Mais, qu’est-ce au fait que cette appellation « Graves »? D’abord, de toutes les AOC, l’appellation Graves qui vaut tant pour les blancs que pour les rouges, est la seule à porter précisément le nom du sol qu’on trouve sur son territoire; graves signifiant cailloux. Et croyez-moi que c’est justifié! Cette bande d’une cinquantaine de kilomètres au sud, sud-est de la ville de Bordeaux - et qui en passant inclus ce pays des liquoreux que sont Cérons, Sauternes, Barsac, Loupiac et Ste-Croix-du-Mont -, est incroyablement « full garnote »; et au point où certains auteurs parlent carrément de « géologie en folie ». Mais, l’omniprésence de ces cailloux procure - comme avait tant insisté à ce propos ce sympathique Parisien d’âge canonique rencontré sur un vol Montréal-Charles-de-Gaulle il y a quelques années -, « de tous les rouges de France, de loin les plus digestes! ». Une chose est sûre, c’est que le marché d’ici doit être assez porté vers les vins de cette région car dans www.saq.com on trouve dans le moment plus de 150 Bordeaux (rouges et blancs) provenant de là. Mieux encore, si vous êtes d’une autre planète ou encore banquier (…) la SAQ propose même au catalogue un Château Haut-Brion Premier Grand Cru Classé de Graves, précisément du millésime du Classement, soit 1959, pour la modique somme de 2,470$ toutes taxes et frais de livraison inclus...

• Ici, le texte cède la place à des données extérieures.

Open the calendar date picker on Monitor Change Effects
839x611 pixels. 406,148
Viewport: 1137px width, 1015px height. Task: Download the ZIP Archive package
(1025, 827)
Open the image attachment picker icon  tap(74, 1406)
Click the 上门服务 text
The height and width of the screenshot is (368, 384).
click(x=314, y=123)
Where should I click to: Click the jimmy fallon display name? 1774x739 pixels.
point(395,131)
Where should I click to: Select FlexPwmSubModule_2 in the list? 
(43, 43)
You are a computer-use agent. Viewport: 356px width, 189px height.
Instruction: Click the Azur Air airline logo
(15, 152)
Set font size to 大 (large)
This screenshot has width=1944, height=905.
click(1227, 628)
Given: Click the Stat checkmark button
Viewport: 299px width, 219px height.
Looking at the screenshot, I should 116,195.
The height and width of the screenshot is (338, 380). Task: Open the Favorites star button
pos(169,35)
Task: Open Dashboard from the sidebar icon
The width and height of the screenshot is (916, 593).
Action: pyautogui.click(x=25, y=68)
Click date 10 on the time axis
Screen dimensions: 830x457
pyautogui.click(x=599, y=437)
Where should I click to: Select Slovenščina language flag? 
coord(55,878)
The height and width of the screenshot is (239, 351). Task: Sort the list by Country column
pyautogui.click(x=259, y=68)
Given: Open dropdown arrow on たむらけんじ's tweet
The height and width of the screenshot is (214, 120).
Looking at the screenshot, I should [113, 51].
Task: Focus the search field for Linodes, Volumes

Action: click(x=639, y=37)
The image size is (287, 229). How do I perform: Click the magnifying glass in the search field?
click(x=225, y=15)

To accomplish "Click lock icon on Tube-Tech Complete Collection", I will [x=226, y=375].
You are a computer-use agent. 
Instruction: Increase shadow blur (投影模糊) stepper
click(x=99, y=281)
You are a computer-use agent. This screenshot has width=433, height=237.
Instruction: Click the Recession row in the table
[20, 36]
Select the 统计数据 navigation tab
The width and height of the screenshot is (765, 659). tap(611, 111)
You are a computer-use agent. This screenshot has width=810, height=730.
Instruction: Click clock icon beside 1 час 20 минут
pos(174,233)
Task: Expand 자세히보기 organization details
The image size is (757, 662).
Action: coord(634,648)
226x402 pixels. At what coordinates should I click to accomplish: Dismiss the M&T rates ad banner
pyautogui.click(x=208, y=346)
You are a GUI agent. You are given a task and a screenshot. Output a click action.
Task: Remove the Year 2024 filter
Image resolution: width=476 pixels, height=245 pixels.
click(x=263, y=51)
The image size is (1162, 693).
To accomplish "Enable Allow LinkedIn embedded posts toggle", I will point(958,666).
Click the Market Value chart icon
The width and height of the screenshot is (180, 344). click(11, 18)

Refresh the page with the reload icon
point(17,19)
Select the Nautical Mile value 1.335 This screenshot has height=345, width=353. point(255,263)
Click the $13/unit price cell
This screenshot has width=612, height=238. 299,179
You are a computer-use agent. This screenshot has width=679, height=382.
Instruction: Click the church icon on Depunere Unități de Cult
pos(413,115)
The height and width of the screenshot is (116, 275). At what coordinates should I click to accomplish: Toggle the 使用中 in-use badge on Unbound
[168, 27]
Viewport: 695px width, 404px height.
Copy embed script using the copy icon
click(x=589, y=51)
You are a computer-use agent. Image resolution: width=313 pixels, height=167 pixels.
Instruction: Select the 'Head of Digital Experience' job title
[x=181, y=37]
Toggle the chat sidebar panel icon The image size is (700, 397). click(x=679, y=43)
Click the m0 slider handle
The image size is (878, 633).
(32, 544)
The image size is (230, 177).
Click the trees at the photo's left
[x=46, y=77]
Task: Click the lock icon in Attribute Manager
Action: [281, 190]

Pour les besoins de cette chronique j’ai vérifié la disponibilité des différents Graves rouges « abordables ». Or, il semble que le temps des Fêtes n’aie pas été si morose car de toute évidence les produits vedettes sont disparus dans bien des magasins. Ce qui est une consolation, c’est que les trois millésimes (de Graves) présentement disponibles, soit 2004, 05 et 06 se méritent un total de 25 étoiles sur une possibilité de 30 dans le dernier Phaneuf et 13 sur 15 dans www.decanter.com . Pour ma part, je soulignerai que le Château de Cruzeau Pessac-Léognan 2004 (113381 – 24.45$) un produit solide, fiable et régulier comme il y en a trop peu, est encore largement disponible. Après tout, du rouge « digeste », en janvier, c’est peut-être une bonne idée… Bonne année, Gérald!